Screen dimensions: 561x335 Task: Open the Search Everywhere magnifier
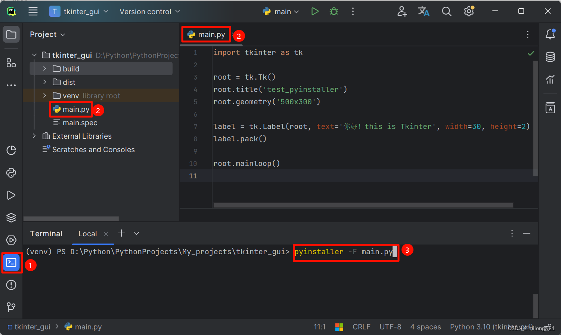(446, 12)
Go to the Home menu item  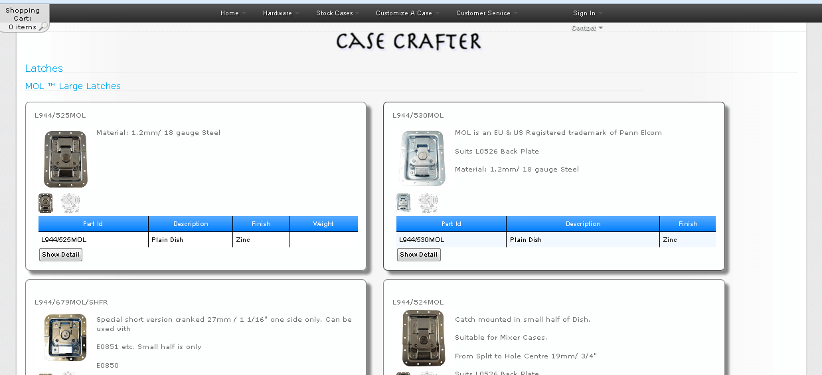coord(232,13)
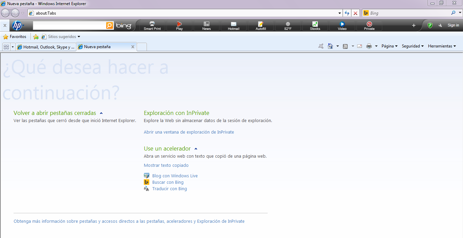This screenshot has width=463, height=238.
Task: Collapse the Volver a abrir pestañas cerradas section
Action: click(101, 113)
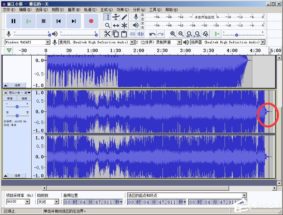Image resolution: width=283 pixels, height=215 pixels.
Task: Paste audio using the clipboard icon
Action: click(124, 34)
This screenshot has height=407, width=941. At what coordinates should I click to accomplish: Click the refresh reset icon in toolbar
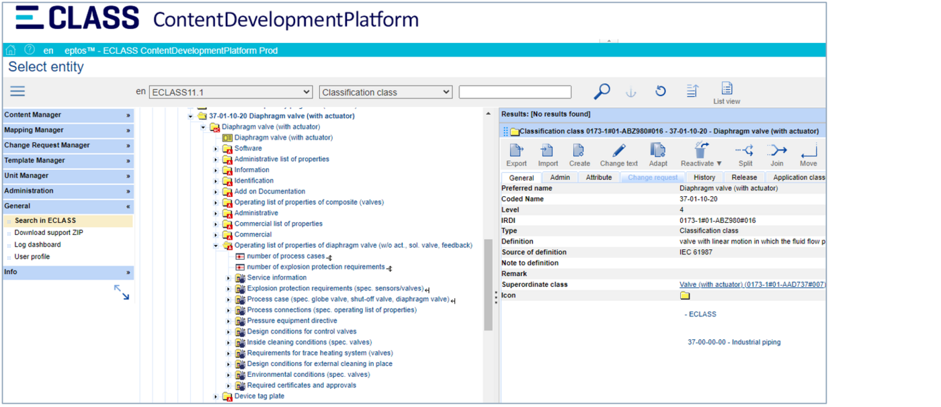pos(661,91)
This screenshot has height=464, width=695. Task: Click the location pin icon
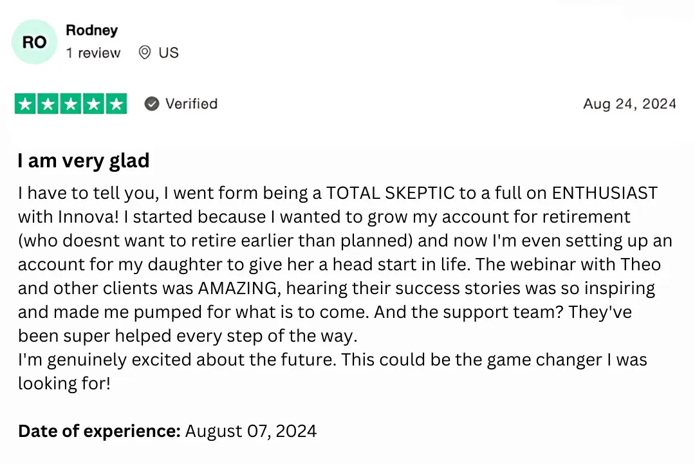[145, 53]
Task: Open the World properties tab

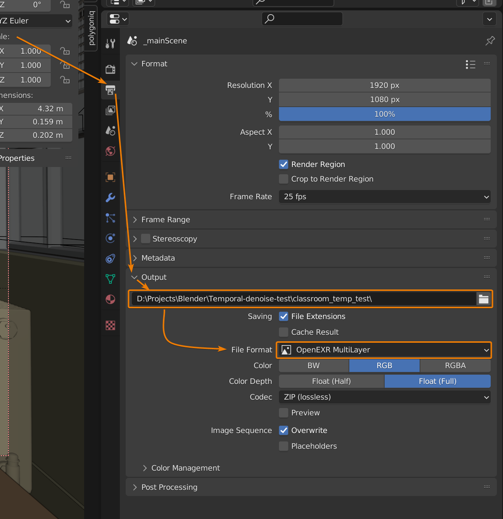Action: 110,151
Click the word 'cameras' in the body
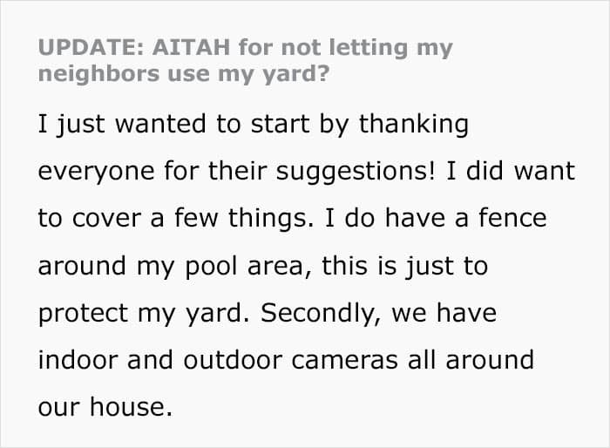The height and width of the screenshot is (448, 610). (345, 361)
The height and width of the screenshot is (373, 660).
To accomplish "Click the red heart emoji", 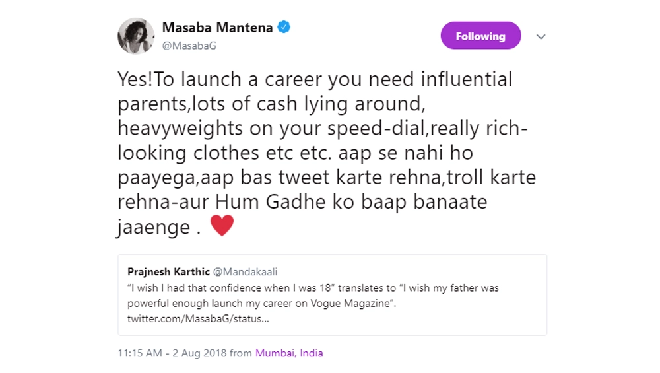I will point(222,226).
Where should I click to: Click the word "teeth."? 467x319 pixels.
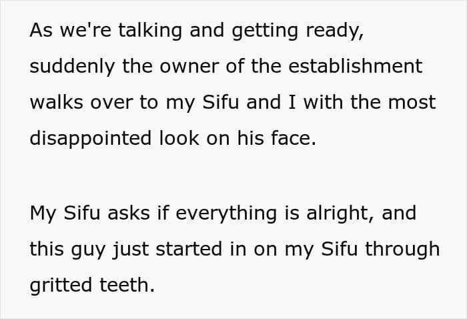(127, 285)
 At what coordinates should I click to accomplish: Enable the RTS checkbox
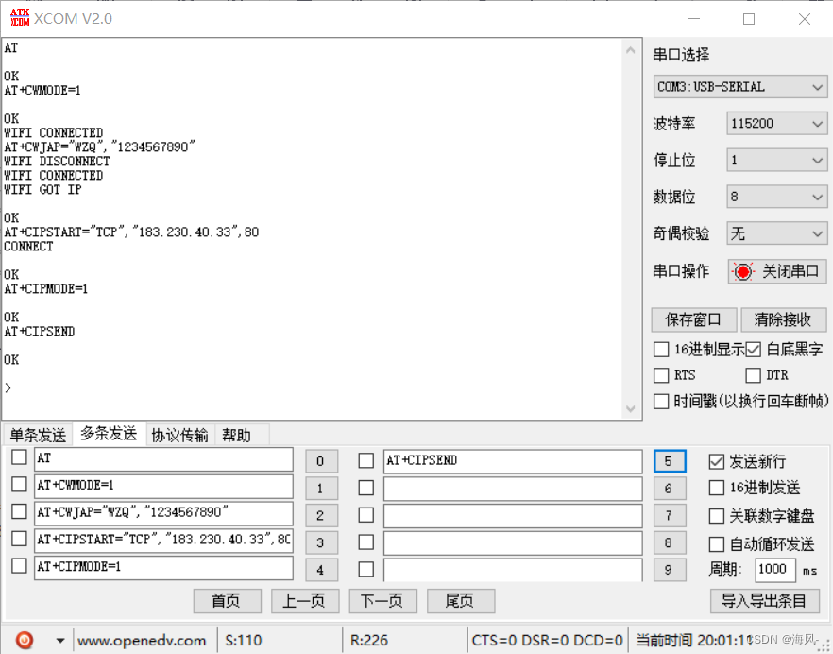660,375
------
▶ _Assigned task_
Your copy should hold exactly the lines from the line bearing "Where should I" through the end of the data, both included, and no pictures or anything further.

▶ _Answer for this exercise_
Where should I click to: Click the word "teeth."? 467x319 pixels.
(127, 285)
 At what coordinates should I click to accomplish: Enable the RTS checkbox
660,375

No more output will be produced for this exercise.